Search code examples
stanford-nlp

CoreNLP TrueCaseAnnotator returns uppercased text in some cases


Pretty often I got uppercased results. In some case model works good, but in some worse. Is any chance to fix this?

Some example of bad cases:

  • World's Smallest Flower Vase! -> WORLD 'S SMALLEST FLOWER VASE !

  • Swarna Chaturvedy likes. Plants and few clicks away to win his Free terrace garden! -> SWARNA chaturvedy likes . Plants and few clicks away to WIN HIS FREE TERRACE GARDEN !

  • Thanos! Wins Infinity Gauntlet Fortnite: Battle Royale LIVE -> Thanos ! Wins Infinity Gauntlet FORTNITE : Battle Royale Live

  • DIY Static Orbit Sander With Hard Disk -> DIY STATIC ORBIT SANDER WITH HARD DISK

  • COOL CHRISTMAS CARDS -> COOL CHRISTMAS CARDS

  • This futuristic 3D printer uses light to print -> This futuristic 3D PRINTER USES LIGHT TO PRINT

  • Maia zooming for dinner -> MAIA ZOOMING FOR DINNER

  • Cosmetic surgeons use lasers to remove moles -> COSMETIC SURGEONS USE LASERS TO REMOVE MOLES

    @anelkasam

I tried to tune bias parameter but the issue is still there


Solution

  • Your best bet would be to train your own model. We may look into training a new model and distributing that at some point.

    You can look over the props files we used to train the model by extracting this file from the main models jar:

    edu/stanford/nlp/models/truecase/truecasing.fast.caseless.prop
    

    The training data is just space separated tokens, one sentence per line with the correct case. We can't distribute the training data we used for the model we distribute.

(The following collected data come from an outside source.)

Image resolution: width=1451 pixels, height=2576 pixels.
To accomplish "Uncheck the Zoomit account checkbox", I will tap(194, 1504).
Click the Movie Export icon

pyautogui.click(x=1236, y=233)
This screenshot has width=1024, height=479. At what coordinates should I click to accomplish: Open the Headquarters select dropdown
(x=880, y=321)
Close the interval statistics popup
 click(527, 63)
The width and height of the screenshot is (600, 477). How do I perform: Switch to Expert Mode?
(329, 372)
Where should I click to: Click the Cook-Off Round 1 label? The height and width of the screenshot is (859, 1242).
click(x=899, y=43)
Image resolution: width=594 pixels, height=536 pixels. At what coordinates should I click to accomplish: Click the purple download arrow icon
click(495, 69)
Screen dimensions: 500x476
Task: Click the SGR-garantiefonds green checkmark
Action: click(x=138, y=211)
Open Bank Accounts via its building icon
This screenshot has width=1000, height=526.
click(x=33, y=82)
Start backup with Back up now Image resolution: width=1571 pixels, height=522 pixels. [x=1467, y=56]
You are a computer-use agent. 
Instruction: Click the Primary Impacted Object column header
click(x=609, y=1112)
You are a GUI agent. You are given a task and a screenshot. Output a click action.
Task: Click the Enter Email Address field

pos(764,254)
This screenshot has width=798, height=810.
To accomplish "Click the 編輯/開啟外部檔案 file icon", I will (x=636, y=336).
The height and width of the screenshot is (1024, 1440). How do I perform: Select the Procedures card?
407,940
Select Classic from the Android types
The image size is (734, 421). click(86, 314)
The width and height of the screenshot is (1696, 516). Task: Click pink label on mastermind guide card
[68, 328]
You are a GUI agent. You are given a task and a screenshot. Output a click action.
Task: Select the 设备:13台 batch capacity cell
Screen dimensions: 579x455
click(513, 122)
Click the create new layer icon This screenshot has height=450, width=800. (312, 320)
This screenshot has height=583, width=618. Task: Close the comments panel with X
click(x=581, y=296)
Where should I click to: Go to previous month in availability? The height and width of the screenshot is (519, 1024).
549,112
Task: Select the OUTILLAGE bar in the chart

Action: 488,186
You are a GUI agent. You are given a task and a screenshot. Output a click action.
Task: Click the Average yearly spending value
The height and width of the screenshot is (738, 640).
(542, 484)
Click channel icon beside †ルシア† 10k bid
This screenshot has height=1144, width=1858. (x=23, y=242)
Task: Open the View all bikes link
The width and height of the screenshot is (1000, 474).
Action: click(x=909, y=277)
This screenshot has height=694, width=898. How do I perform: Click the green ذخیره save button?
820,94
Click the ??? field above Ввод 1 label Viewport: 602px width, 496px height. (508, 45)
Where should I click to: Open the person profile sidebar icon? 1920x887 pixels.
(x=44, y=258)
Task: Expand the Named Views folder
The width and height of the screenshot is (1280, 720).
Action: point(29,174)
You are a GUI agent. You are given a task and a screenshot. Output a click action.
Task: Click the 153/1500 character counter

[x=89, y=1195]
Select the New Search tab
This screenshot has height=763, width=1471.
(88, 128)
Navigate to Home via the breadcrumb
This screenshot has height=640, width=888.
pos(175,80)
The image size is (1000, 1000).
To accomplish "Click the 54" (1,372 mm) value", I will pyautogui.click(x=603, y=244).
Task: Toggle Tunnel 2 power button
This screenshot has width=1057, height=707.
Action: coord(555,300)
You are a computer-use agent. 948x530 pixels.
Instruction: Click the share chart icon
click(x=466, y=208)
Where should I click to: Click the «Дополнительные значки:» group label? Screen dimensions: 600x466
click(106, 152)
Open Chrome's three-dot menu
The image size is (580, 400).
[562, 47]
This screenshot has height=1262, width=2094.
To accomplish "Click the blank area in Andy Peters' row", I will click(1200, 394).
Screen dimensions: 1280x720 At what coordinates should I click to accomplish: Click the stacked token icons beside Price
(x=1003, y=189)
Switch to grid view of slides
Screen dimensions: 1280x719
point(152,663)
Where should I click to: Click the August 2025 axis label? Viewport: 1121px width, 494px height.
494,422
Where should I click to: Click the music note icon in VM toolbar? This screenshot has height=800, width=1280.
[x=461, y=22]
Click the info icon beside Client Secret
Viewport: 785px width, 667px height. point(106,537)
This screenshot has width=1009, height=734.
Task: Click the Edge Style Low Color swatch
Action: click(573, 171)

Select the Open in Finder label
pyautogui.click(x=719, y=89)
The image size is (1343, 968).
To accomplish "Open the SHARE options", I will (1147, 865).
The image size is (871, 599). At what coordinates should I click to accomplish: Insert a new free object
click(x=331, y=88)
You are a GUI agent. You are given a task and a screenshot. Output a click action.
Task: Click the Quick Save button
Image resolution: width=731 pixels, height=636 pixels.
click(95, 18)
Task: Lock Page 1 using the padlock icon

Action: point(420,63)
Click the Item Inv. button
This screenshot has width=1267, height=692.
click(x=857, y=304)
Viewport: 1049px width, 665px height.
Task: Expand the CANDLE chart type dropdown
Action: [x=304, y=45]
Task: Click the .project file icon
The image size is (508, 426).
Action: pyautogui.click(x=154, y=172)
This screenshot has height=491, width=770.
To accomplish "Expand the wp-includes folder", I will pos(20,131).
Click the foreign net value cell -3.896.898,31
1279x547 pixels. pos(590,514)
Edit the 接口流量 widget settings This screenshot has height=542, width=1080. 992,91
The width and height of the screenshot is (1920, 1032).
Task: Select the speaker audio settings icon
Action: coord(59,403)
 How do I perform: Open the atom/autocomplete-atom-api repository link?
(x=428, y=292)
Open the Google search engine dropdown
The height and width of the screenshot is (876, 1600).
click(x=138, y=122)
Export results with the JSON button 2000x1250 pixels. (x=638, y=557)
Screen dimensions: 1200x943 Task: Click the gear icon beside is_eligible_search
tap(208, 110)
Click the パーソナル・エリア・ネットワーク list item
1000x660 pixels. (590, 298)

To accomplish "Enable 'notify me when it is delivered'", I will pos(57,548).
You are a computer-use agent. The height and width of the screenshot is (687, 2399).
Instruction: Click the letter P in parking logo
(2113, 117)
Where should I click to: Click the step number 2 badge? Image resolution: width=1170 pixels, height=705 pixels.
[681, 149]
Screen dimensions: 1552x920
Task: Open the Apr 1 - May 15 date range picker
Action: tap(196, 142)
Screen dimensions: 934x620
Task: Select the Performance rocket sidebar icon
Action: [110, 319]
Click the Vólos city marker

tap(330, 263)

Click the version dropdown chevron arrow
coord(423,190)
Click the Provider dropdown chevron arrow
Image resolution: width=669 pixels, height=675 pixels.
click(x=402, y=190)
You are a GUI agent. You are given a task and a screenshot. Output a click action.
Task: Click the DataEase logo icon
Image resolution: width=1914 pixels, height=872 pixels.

Whatever text is your typical domain, you can just feed millions of sentences from that into the training process and train a new model which may perform better on your dataset.

    The training data we used has 1,301,730 sentences.

    There is a GitHub thread here about this: https://github.com/stanfordnlp/CoreNLP/issues/336

    The training command should be:

    java -Xmx100g edu.stanford.nlp.ie.crf.CRFClassifier -prop custom.prop
    

    For reference this is what the extracted properties file looks like:

    serializeTo=truecasing.fast.caseless.qn.ser.gz
    trainFileList=/scr/nlp/data/gale/NIST09/truecaser/crf/noUN.input
    testFile=/scr/nlp/data/gale/AE-MT-eval-data/mt06/cased/ref0
    
    map=word=0,answer=1
    
    wordFunction = edu.stanford.nlp.process.LowercaseFunction
    
    useClassFeature=true
    useWord=true
    useNGrams=true
    noMidNGrams=true
    maxNGramLeng=6
    usePrev=true
    useNext=true
    useLongSequences=true
    useSequences=true
    usePrevSequences=true
    useTypeSeqs=true
    useTypeSeqs2=true
    useTypeySequences=true
    useOccurrencePatterns=true
    useLastRealWord=true
    useNextRealWord=true
    useDisjunctive=true
    disjunctionWidth=5
    wordShape=chris2useLC
    usePosition=true
    useBeginSent=true
    useTitle=true
    
    useObservedSequencesOnly=true
    saveFeatureIndexToDisk=true
    normalize=true
    
    useQN=false
    QNSize=25
    
    maxLeft=1
    l1reg=1.0
    
    readerAndWriter=edu.stanford.nlp.sequences.TrueCasingForNISTDocumentReaderAndWriter
    featureFactory=edu.stanford.nlp.ie.NERFeatureFactory
    
    featureDiffThresh=0.02